<<<<
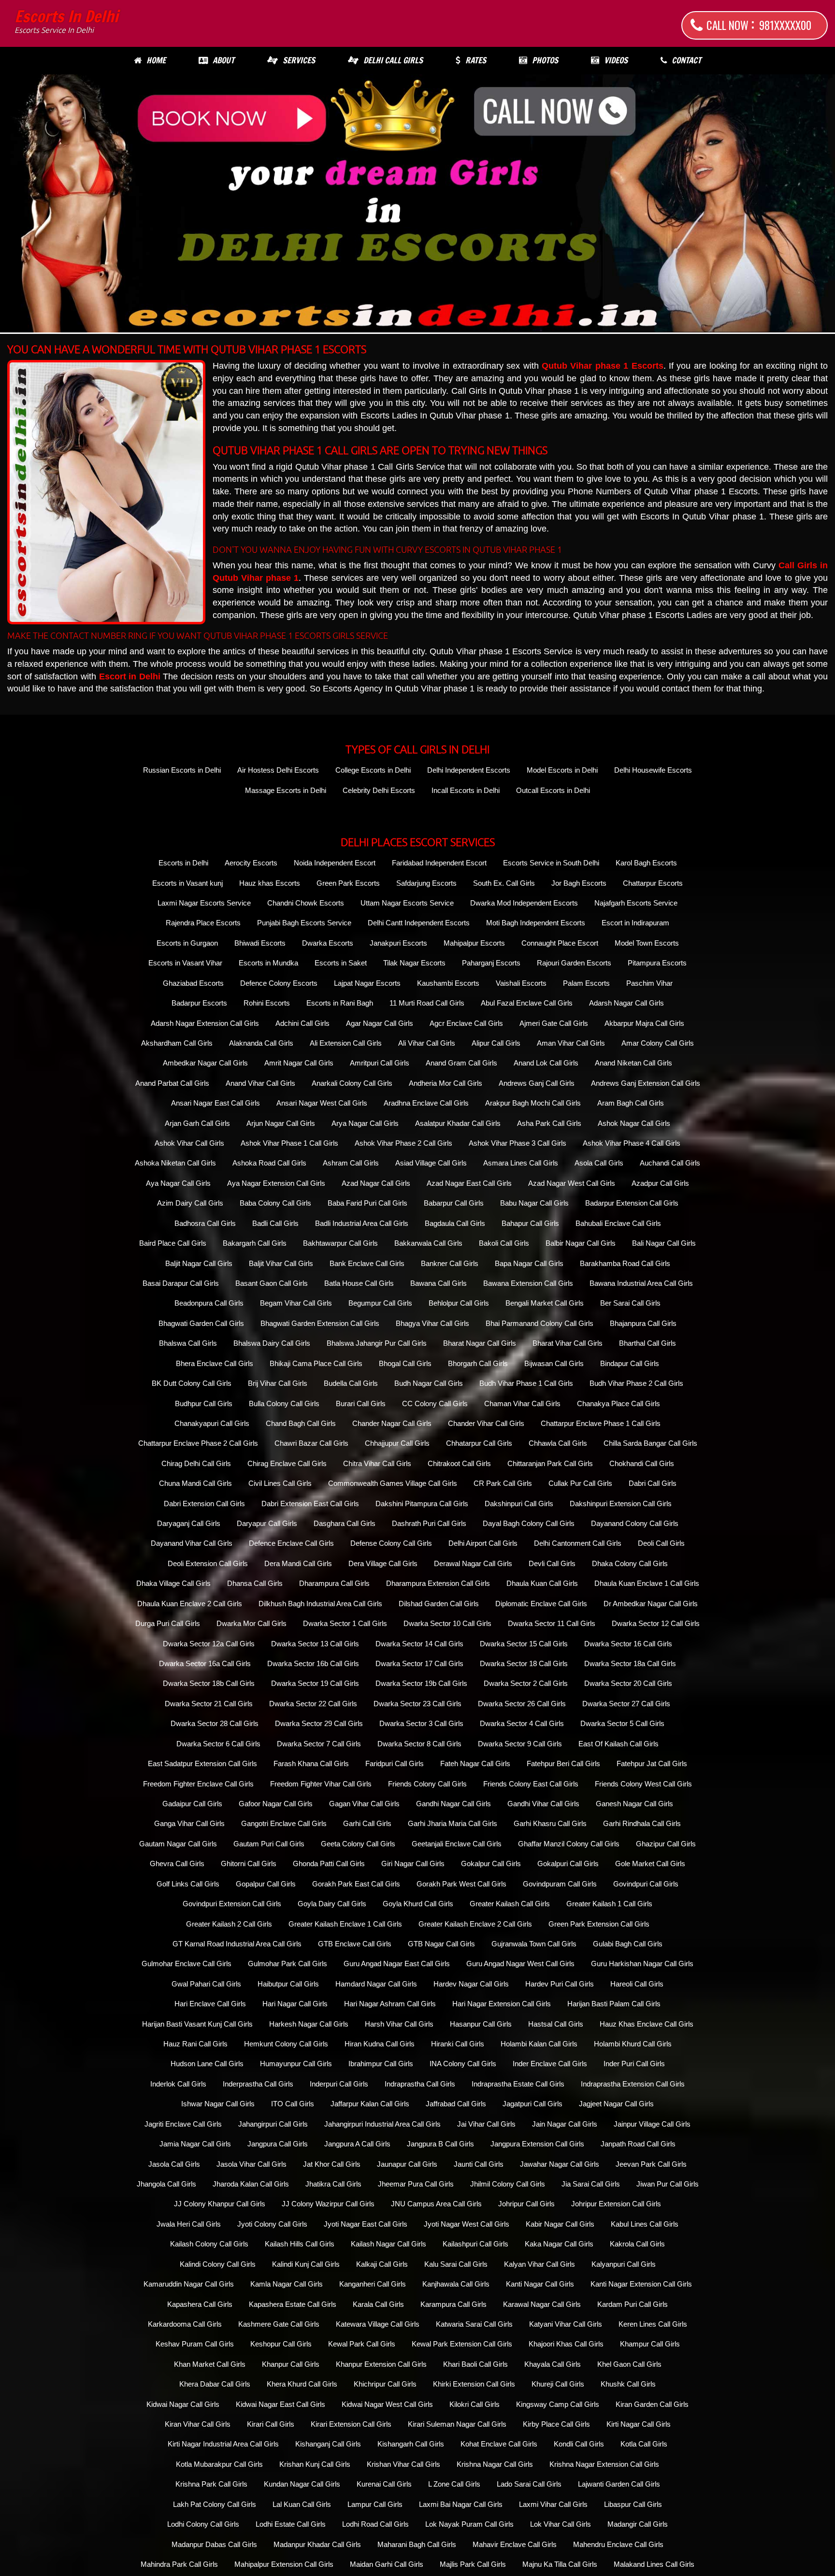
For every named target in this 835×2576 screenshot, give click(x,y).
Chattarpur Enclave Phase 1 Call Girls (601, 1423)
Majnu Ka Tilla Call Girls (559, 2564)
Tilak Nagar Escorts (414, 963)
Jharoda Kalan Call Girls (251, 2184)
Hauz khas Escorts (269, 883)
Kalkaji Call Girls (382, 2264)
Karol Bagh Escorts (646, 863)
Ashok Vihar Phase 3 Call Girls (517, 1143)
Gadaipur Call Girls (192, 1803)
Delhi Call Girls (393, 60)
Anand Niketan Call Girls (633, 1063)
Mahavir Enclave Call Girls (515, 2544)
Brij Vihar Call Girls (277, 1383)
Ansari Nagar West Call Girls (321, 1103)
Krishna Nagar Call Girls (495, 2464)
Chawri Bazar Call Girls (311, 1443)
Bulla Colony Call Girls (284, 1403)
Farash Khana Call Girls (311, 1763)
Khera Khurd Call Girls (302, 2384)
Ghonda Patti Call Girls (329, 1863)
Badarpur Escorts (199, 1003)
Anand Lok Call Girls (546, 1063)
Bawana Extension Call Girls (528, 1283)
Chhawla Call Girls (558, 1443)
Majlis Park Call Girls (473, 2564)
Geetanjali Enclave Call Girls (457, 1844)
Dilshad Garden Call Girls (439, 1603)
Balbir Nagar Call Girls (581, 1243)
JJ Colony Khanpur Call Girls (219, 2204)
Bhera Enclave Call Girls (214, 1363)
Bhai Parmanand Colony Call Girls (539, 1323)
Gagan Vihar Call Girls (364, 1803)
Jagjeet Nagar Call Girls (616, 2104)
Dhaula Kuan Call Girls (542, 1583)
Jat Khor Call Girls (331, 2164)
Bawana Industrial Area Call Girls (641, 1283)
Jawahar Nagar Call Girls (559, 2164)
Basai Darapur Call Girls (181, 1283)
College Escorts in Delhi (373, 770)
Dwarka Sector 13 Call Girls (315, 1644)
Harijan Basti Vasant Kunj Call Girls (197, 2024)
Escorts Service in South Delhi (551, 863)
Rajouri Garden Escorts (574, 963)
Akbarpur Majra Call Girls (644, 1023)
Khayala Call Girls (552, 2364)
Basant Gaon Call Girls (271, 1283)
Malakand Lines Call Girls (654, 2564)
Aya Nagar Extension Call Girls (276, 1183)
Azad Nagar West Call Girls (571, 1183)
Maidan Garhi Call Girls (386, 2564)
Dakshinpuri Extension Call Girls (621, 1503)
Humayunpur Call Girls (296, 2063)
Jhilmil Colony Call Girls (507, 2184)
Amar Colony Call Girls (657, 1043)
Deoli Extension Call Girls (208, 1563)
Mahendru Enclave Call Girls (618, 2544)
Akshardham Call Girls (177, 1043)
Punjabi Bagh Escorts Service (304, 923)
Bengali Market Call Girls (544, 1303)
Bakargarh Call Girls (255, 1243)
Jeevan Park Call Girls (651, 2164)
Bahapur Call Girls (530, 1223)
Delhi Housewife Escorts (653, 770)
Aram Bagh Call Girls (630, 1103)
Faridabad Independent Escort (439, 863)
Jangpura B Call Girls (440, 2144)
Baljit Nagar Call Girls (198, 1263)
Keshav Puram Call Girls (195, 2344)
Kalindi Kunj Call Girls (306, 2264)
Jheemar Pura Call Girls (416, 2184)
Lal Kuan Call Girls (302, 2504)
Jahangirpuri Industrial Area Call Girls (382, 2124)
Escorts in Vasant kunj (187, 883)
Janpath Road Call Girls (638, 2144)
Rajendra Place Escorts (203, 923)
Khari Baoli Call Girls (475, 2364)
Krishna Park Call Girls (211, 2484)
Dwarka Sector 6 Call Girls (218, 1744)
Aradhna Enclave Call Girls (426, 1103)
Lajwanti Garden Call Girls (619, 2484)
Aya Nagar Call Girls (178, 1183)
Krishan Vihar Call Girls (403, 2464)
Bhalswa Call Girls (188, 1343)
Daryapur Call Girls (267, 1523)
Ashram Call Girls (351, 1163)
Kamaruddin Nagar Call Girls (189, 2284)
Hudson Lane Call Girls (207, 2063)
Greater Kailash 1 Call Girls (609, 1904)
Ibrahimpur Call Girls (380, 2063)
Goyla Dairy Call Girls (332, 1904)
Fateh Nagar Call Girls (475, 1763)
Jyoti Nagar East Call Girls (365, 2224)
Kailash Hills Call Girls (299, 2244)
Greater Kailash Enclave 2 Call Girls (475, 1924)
>>>>
* **Aim of the task**
Every entry above needs to be copied exactly, apart from its pictures.

* **Written reply**
For every named target in this 835×2576 screenshot, give click(x,y).
Chattarpur Enclave Phase 1 Call Girls (601, 1423)
Majnu Ka Tilla Call Girls (559, 2564)
Tilak Nagar Escorts (414, 963)
Jharoda Kalan Call Girls (251, 2184)
Hauz khas Escorts (269, 883)
Kalkaji Call Girls (382, 2264)
Karol Bagh Escorts (646, 863)
Ashok Vihar Phase 3 Call Girls (517, 1143)
Gadaipur Call Girls (192, 1803)
Delhi Call Girls (393, 60)
Anand Niketan Call Girls (633, 1063)
Mahavir Enclave Call Girls (515, 2544)
Brij Vihar Call Girls (277, 1383)
Ansari Nagar West Call Girls (321, 1103)
Krishna Nagar Call Girls (495, 2464)
Chawri Bazar Call Girls (311, 1443)
Bulla Colony Call Girls (284, 1403)
Farash Khana Call Girls (311, 1763)
Khera Khurd Call Girls (302, 2384)
Ghonda Patti Call Girls (329, 1863)
Badarpur Escorts (199, 1003)
Anand Lok Call Girls (546, 1063)
Bawana Extension Call Girls (528, 1283)
Chhawla Call Girls (558, 1443)
Majlis Park Call Girls (473, 2564)
Geetanjali Enclave Call Girls (457, 1844)
Dilshad Garden Call Girls (439, 1603)
Balbir Nagar Call Girls (581, 1243)
JJ Colony Khanpur Call Girls (219, 2204)
Bhera Enclave Call Girls (214, 1363)
Bhai Parmanand Colony Call Girls (539, 1323)
Gagan Vihar Call Girls (364, 1803)
Jagjeet Nagar Call Girls (616, 2104)
Dhaula Kuan Call Girls (542, 1583)
Jat Khor Call Girls (331, 2164)
Bawana Industrial Area Call Girls (641, 1283)
Jawahar Nagar Call Girls (559, 2164)
Basai Darapur Call Girls (181, 1283)
College Escorts in Delhi (373, 770)
Dwarka Sector 13 Call Girls (315, 1644)
Harijan Basti Vasant Kunj Call Girls (197, 2024)
Escorts Service in South Delhi (551, 863)
Rajouri Garden Escorts (574, 963)
Akbarpur Majra Call Girls (644, 1023)
Khayala Call Girls (552, 2364)
Basant Gaon Call Girls (271, 1283)
Malakand Lines Call Girls (654, 2564)
Aya Nagar Extension Call Girls (276, 1183)
Azad Nagar West Call Girls (571, 1183)
Maidan Garhi Call Girls (386, 2564)
Dakshinpuri Extension Call Girls (621, 1503)
Humayunpur Call Girls (296, 2063)
Jhilmil Colony Call Girls (507, 2184)
Amar Colony Call Girls (657, 1043)
Deoli Extension Call Girls (208, 1563)
Mahendru Enclave Call Girls (618, 2544)
Akshardham Call Girls (177, 1043)
Punjabi Bagh Escorts Service (304, 923)
Bengali Market Call Girls (544, 1303)
Bakargarh Call Girls (255, 1243)
Jeevan Park Call Girls (651, 2164)
Bahapur Call Girls (530, 1223)
Delhi Housewife Escorts (653, 770)
Aram Bagh Call Girls (630, 1103)
Faridabad Independent Escort (439, 863)
Jangpura B Call Girls (440, 2144)
Baljit Nagar Call Girls (198, 1263)
Keshav Puram Call Girls (195, 2344)
Kalindi Kunj Call Girls (306, 2264)
Jheemar Pura Call Girls (416, 2184)
Lal Kuan Call Girls (302, 2504)
Jahangirpuri Industrial Area Call Girls (382, 2124)
Escorts in Vasant kunj (187, 883)
Janpath Road Call Girls (638, 2144)
Rajendra Place Escorts (203, 923)
Khari Baoli Call Girls (475, 2364)
Krishna Park Call Girls (211, 2484)
Dwarka Sector 6 Call Girls (218, 1744)
Aradhna Enclave Call Girls (426, 1103)
Lajwanti Garden Call Girls (619, 2484)
Aya Nagar Call Girls (178, 1183)
Krishan Vihar Call Girls (403, 2464)
Bhalswa Call Girls (188, 1343)
Daryapur Call Girls (267, 1523)
Ashram Call Girls (351, 1163)
Kamaruddin Nagar Call Girls (189, 2284)
Hudson Lane Call Girls (207, 2063)
Greater Kailash 1 Call Girls (609, 1904)
Ibrahimpur Call Girls (380, 2063)
Goyla Dairy Call Girls (332, 1904)
Fateh Nagar Call Girls (475, 1763)
Jyoti Nagar East Call Girls (365, 2224)
Kailash Hills Call Girls (299, 2244)
Greater Kailash Enclave 2 Call Girls (475, 1924)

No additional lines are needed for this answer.